This guest opinion piece originally appeared in Friday’s Daily Post. To keep up on what’s happening locally, pick up the Post in the mornings at 1,000 mid-Peninsula locations.
BY LE LEVY
To settle a lawsuit brought by two formidable organizations — the ACLU and the NAACP — Palo Alto advanced its plan last month to open Foothills Park to the general public.
That plan ensures that Palo Alto retains the power to manage this special place, including priority reservation access for all residents. There is now a petition being circulated to reverse the 5-2 council vote.
While I have long supported a more neighborly approach than the 55-year-old “residents and guests only” restriction, I did not support this recent lawsuit. But that lawsuit happened.
Palo Alto was pilloried in the press over it with more than 25 local and national news stories about this issue since June. The city had no choice but to promptly respond to the lawsuit.
Now, a referendum petition drive is asking residents to postpone opening the Park and put it on the 2022 ballot. In the meantime, this will likely force the litigation to proceed.

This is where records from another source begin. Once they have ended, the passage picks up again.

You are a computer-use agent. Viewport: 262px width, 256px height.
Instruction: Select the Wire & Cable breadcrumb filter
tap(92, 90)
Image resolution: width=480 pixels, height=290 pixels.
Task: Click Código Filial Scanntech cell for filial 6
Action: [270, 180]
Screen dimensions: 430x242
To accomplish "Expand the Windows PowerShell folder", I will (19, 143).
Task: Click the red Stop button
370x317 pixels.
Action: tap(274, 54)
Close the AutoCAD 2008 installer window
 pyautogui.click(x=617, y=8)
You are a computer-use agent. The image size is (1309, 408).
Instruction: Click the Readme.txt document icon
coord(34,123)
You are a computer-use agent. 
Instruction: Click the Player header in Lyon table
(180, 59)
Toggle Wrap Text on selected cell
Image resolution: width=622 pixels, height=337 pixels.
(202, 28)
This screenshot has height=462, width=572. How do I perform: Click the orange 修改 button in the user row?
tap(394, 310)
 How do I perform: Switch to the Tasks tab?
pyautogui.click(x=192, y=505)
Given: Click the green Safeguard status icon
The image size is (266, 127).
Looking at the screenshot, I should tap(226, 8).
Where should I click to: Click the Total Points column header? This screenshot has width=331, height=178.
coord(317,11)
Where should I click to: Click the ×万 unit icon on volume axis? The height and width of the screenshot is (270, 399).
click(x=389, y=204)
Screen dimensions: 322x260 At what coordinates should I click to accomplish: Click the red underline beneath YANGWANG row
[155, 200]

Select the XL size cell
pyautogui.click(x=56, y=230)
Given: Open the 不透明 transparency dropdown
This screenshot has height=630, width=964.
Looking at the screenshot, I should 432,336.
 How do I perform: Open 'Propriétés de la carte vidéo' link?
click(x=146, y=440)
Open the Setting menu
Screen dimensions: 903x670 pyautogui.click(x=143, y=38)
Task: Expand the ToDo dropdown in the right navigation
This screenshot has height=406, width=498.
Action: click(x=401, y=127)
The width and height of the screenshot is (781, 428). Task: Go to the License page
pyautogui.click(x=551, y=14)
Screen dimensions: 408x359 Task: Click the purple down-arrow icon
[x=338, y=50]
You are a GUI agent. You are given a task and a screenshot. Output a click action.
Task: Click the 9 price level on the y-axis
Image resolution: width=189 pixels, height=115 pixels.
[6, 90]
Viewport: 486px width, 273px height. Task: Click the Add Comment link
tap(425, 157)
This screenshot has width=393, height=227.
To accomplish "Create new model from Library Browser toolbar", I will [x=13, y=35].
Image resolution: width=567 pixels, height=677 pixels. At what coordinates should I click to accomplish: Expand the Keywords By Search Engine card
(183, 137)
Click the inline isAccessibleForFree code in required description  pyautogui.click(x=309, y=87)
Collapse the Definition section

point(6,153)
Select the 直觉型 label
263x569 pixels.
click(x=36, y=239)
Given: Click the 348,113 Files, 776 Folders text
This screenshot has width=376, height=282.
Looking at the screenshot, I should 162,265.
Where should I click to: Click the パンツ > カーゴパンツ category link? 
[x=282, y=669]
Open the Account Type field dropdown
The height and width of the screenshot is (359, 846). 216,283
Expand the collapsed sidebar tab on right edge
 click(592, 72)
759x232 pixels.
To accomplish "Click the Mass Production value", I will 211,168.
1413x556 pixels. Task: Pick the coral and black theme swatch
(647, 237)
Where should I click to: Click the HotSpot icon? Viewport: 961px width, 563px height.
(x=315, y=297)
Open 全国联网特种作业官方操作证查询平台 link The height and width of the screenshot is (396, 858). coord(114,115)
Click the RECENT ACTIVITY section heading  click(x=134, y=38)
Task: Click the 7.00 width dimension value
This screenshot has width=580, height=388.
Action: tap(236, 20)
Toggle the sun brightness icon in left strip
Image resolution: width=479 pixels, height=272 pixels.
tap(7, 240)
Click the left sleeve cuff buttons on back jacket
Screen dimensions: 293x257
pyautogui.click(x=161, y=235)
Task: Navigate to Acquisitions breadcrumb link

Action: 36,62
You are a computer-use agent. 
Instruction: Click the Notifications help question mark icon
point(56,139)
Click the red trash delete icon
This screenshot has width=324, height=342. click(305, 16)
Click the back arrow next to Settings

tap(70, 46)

As a former mayor who has been previously tasked with balancing the interests of the city when faced with significant litigation, I strongly believe the council’s resolution is the only sensible step. For several reasons, we should not attempt to reverse their action:
Signing a petition to put this on the 2022 ballot will plunge the city into costly litigation. If the petition is signed by just 6% of registered voters, it will suspend the resolution until the next city election in 2022 and thus effectively force the city to litigate — at enormous cost.
The city is likely to lose that litigation. As the city attorney has acknowledged, the old policy is an aberration — no other municipality in California “limits access to park land to residents and their guests” — and it is difficult (perhaps impossible) to defend in court because all persons’ First Amendment rights to freely assemble and express themselves are “nowhere stronger than in streets and parks.” (City Manager Report 11706.) Similar “resident-only” ordinances around the country have been successfully challenged on exactly these grounds.
If we lose, the city will be on the hook for millions of dollars in plaintiffs’ legal fees, plus our own costs of defense. Plaintiffs are entitled to their legal fees, but they have agreed to forgo those if the city settles now. Legal fees are very likely to be several millions of dollars.
And, in court, the city may well be outmatched. Plaintiffs are represented by the ACLU and one of the most highly regarded law firms in the nation. The team litigating against the city is made up of lawyers who clerked at the highest courts in California and the nation. In contrast, the city is represented by a two-person law firm.
The city will lose the benefits of this compromise. In addition to saving millions in legal fees, the settlement ensures that the city may give priority to residents for reservations and any future entry fees. It also makes clear that Palo Alto can manage the park as it sees fit. In court, the city could well lose all these concessions.
Litigating against the NAACP and ACLU is also a public relations nightmare. Every filing will be followed by regional and national media, with an unfortunate glare placed on Palo Alto. Our reputation for inclusion and environmental stewardship may well be irreparably tarnished if we fight this case.
In short, signing this petition causes litigation to continue. And, there is little likelihood that Palo Alto will “win.”
Facing a difficult situation, the City Council struck the best resolution possible, as evidenced by the supermajority of the council — from across the usual political divide — who supported this.
Let’s turn the page on this issue, take control of the narrative and move forward with as much local control as possible.
Le Levy was on City Council from 1979 to 1991 and was vice mayor in 1984 and mayor in 1985.